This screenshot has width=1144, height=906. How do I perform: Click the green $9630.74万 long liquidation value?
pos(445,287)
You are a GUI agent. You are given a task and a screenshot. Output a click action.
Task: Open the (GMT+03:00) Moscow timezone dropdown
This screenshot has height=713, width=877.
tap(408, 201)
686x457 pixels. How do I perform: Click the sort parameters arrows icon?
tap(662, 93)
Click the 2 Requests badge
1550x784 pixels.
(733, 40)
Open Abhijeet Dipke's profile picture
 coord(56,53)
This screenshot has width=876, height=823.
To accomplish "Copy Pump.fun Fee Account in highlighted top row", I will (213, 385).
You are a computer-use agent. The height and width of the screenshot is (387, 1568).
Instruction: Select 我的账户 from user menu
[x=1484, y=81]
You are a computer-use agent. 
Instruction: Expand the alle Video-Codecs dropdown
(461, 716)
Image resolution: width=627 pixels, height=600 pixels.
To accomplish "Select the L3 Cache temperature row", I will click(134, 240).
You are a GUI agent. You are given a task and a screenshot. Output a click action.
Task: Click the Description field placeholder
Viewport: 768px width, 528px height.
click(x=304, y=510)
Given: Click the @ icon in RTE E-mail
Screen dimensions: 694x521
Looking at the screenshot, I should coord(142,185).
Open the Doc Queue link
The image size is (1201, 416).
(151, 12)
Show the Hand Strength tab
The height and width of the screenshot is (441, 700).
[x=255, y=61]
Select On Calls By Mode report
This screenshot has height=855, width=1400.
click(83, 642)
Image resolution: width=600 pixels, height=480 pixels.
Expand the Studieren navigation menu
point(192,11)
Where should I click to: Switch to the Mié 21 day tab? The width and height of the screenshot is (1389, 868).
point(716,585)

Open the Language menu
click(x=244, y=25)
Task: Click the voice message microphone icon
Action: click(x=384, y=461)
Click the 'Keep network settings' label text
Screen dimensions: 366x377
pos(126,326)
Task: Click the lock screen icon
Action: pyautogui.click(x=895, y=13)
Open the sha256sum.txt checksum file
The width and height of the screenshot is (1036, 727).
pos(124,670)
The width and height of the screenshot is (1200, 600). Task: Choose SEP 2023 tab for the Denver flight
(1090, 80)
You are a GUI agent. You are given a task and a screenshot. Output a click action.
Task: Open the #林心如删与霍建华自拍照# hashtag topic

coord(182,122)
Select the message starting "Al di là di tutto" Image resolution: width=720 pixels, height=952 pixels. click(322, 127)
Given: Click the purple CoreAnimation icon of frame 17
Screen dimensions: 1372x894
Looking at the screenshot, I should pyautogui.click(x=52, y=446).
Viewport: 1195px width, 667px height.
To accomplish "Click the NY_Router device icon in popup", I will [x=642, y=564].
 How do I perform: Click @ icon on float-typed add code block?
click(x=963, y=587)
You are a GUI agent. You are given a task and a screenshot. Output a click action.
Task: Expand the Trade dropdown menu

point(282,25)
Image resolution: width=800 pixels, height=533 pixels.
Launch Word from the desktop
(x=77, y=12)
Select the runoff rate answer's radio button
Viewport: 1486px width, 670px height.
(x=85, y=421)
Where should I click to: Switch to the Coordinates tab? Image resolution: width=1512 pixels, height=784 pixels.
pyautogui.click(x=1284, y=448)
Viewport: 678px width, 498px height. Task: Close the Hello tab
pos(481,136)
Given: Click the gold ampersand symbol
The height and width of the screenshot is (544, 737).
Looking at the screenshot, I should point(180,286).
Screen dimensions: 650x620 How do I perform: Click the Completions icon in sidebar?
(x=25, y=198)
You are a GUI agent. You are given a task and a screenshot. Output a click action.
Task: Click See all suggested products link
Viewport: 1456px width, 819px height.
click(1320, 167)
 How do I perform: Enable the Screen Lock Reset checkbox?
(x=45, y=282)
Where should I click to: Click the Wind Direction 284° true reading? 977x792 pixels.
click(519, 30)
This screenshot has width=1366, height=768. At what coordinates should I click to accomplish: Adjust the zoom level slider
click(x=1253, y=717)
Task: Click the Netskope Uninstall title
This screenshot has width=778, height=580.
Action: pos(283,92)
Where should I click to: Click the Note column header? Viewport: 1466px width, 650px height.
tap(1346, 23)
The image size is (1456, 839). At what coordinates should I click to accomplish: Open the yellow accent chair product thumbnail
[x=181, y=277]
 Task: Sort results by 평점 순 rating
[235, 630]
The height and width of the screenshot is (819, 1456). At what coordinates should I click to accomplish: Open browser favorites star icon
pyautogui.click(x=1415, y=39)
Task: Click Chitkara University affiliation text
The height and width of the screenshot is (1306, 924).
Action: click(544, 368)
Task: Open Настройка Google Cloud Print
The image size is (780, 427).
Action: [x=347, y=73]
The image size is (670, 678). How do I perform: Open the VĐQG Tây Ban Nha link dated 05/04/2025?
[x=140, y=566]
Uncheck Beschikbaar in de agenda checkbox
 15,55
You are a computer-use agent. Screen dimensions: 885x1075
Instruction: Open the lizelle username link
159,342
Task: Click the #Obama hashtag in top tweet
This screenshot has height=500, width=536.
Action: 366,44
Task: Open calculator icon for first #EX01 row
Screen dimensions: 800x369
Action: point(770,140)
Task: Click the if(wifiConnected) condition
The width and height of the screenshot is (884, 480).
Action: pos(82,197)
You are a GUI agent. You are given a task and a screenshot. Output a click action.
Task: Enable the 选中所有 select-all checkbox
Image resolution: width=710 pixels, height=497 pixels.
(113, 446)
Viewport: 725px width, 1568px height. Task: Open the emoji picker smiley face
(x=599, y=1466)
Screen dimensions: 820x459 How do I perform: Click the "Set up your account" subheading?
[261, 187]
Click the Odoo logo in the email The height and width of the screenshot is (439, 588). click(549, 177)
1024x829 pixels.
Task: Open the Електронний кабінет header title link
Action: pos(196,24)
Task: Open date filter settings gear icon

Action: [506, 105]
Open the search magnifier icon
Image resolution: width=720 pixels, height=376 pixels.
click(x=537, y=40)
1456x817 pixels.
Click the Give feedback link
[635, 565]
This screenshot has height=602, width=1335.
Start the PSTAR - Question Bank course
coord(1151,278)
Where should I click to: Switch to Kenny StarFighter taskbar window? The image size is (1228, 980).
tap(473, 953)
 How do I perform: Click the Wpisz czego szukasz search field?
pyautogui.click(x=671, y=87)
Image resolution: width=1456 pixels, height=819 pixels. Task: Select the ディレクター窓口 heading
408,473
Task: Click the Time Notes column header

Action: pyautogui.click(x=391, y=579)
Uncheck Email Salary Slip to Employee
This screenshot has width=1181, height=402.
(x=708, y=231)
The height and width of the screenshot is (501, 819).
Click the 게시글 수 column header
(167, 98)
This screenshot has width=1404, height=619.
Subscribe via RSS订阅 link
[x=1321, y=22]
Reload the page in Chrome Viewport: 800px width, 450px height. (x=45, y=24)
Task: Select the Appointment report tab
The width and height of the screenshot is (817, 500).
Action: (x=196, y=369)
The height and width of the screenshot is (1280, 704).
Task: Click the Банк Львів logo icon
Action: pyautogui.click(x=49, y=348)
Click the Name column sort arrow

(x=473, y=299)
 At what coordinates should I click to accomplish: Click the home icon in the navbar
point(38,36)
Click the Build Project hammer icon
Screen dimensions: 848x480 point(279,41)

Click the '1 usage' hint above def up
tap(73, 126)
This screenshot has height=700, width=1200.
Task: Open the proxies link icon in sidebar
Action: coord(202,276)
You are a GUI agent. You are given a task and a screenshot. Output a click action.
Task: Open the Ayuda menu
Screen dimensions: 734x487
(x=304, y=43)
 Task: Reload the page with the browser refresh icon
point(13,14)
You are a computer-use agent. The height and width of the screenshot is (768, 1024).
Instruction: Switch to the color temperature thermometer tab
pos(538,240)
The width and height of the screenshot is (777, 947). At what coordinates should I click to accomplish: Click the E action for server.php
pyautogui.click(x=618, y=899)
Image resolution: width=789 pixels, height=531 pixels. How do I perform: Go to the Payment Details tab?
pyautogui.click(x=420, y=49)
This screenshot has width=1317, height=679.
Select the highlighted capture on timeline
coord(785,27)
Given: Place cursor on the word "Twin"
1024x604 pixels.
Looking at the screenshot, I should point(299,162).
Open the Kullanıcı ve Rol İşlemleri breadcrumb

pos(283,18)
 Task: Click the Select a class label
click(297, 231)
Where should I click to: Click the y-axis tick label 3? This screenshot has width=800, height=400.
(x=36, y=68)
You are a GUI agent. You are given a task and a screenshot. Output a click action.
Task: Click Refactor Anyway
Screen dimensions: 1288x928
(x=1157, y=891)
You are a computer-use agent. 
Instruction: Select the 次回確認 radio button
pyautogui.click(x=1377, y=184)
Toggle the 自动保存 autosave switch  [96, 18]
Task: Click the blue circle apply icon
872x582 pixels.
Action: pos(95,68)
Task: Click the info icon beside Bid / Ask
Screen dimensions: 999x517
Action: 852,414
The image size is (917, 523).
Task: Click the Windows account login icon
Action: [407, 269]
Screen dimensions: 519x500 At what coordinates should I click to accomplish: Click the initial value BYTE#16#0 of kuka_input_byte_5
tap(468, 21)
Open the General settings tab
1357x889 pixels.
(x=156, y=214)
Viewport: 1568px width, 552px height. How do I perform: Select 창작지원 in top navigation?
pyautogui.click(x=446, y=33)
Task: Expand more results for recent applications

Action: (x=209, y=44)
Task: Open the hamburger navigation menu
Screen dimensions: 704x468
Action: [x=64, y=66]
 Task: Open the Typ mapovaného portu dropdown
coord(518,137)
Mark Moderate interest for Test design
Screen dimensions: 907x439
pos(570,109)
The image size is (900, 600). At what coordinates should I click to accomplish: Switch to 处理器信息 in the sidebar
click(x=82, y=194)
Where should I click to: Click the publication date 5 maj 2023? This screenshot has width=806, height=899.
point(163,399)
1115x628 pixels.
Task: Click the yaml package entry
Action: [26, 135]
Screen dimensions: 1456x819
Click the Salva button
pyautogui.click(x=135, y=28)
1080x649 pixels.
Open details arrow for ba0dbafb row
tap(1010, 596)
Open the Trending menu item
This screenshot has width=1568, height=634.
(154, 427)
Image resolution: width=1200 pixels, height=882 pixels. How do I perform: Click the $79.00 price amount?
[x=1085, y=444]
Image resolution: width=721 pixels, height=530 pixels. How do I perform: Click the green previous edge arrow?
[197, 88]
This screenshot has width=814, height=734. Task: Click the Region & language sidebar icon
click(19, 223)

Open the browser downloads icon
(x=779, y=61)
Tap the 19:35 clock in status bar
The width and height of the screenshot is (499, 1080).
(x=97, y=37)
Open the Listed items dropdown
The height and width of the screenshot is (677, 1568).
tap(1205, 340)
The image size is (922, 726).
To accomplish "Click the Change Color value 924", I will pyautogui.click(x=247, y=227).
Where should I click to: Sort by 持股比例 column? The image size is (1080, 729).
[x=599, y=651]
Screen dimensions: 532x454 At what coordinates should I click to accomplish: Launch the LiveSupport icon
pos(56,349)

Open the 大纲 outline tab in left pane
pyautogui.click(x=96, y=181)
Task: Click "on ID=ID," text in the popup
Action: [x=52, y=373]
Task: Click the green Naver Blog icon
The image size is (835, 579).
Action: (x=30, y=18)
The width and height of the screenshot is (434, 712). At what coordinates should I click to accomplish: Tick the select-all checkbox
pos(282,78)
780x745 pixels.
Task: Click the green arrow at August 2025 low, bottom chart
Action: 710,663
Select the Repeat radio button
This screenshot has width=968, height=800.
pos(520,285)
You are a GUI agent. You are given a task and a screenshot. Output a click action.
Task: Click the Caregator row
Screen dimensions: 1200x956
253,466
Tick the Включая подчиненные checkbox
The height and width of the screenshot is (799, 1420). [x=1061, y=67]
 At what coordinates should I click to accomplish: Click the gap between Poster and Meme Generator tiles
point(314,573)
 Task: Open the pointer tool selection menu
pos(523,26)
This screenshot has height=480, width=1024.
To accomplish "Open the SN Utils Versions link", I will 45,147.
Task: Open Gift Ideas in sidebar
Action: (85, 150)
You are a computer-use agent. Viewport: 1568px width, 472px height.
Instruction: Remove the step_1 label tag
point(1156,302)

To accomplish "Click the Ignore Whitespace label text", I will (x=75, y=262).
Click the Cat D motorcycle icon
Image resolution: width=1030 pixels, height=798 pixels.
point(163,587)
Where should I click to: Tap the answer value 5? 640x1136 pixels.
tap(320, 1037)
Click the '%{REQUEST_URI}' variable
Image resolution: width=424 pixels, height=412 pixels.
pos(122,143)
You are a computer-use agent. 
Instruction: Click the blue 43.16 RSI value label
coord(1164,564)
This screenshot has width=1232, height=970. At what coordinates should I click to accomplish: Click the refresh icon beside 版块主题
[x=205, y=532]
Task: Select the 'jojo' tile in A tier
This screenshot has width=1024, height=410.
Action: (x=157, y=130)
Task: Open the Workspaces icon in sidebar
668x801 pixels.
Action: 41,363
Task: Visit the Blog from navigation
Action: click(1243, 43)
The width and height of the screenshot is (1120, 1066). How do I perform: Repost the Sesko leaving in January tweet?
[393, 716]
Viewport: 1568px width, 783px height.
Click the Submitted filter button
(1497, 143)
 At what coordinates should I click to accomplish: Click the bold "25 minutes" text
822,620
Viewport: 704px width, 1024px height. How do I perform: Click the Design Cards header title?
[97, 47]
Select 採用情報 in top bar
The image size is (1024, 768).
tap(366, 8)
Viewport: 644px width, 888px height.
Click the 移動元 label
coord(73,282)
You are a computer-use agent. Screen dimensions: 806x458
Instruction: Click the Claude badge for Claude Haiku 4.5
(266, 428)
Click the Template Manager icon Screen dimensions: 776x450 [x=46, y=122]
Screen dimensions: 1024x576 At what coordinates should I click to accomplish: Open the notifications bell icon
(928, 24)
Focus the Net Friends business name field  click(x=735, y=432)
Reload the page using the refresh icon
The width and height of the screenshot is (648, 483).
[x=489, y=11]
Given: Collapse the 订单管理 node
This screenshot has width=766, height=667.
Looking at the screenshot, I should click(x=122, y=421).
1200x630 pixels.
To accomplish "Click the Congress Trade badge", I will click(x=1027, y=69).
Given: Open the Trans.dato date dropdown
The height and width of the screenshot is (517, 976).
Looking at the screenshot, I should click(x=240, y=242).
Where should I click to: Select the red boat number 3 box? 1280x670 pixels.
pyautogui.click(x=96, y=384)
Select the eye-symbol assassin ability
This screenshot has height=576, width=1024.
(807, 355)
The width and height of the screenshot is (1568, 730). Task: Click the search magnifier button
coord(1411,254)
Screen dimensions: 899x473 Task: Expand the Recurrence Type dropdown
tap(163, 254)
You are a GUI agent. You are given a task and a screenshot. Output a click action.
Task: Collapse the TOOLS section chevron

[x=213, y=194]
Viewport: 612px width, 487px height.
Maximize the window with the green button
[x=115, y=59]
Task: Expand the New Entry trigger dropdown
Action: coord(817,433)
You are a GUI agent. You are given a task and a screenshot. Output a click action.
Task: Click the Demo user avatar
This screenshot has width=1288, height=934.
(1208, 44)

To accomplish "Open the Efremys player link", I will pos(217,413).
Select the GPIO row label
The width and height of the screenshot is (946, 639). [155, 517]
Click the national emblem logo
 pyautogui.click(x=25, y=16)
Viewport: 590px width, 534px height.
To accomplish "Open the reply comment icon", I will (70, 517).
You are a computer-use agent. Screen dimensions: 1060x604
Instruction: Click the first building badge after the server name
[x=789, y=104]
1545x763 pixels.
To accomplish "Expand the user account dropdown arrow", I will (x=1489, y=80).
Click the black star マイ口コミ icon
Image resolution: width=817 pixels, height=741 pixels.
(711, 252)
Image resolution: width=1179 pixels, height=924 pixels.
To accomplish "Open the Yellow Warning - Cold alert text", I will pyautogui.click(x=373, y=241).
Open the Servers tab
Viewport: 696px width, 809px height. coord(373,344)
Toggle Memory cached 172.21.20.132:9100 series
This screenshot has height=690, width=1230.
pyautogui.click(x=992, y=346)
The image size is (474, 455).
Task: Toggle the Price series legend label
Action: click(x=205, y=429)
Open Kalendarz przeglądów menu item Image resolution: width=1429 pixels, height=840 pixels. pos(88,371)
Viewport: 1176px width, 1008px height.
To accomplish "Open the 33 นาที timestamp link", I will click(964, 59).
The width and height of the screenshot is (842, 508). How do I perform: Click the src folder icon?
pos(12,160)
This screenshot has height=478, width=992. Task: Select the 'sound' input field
+ + + + +
| Problem description |
Give back exactly the lines of the listing above that run from the line with "Select the highlighted capture on timeline" to the line with "1080x649 pixels.", inclusive.

| Task response |
Select the highlighted capture on timeline
coord(785,27)
Given: Place cursor on the word "Twin"
1024x604 pixels.
Looking at the screenshot, I should point(299,162).
Open the Kullanıcı ve Rol İşlemleri breadcrumb

pos(283,18)
 Task: Click the Select a class label
click(297, 231)
Where should I click to: Click the y-axis tick label 3? This screenshot has width=800, height=400.
(x=36, y=68)
You are a GUI agent. You are given a task and a screenshot. Output a click action.
Task: Click Refactor Anyway
Screen dimensions: 1288x928
(x=1157, y=891)
You are a computer-use agent. 
Instruction: Select the 次回確認 radio button
pyautogui.click(x=1377, y=184)
Toggle the 自动保存 autosave switch  [96, 18]
Task: Click the blue circle apply icon
872x582 pixels.
Action: pos(95,68)
Task: Click the info icon beside Bid / Ask
Screen dimensions: 999x517
Action: 852,414
The image size is (917, 523).
Task: Click the Windows account login icon
Action: [407, 269]
Screen dimensions: 519x500 At what coordinates should I click to accomplish: Click the initial value BYTE#16#0 of kuka_input_byte_5
tap(468, 21)
Open the General settings tab
1357x889 pixels.
(x=156, y=214)
Viewport: 1568px width, 552px height. How do I perform: Select 창작지원 in top navigation?
pyautogui.click(x=446, y=33)
Task: Expand more results for recent applications

Action: (x=209, y=44)
Task: Open the hamburger navigation menu
Screen dimensions: 704x468
Action: [x=64, y=66]
 Task: Open the Typ mapovaného portu dropdown
coord(518,137)
Mark Moderate interest for Test design
Screen dimensions: 907x439
pos(570,109)
The image size is (900, 600). At what coordinates should I click to accomplish: Switch to 处理器信息 in the sidebar
click(x=82, y=194)
Where should I click to: Click the publication date 5 maj 2023? This screenshot has width=806, height=899.
point(163,399)
1115x628 pixels.
Task: Click the yaml package entry
Action: [26, 135]
Screen dimensions: 1456x819
Click the Salva button
pyautogui.click(x=135, y=28)
1080x649 pixels.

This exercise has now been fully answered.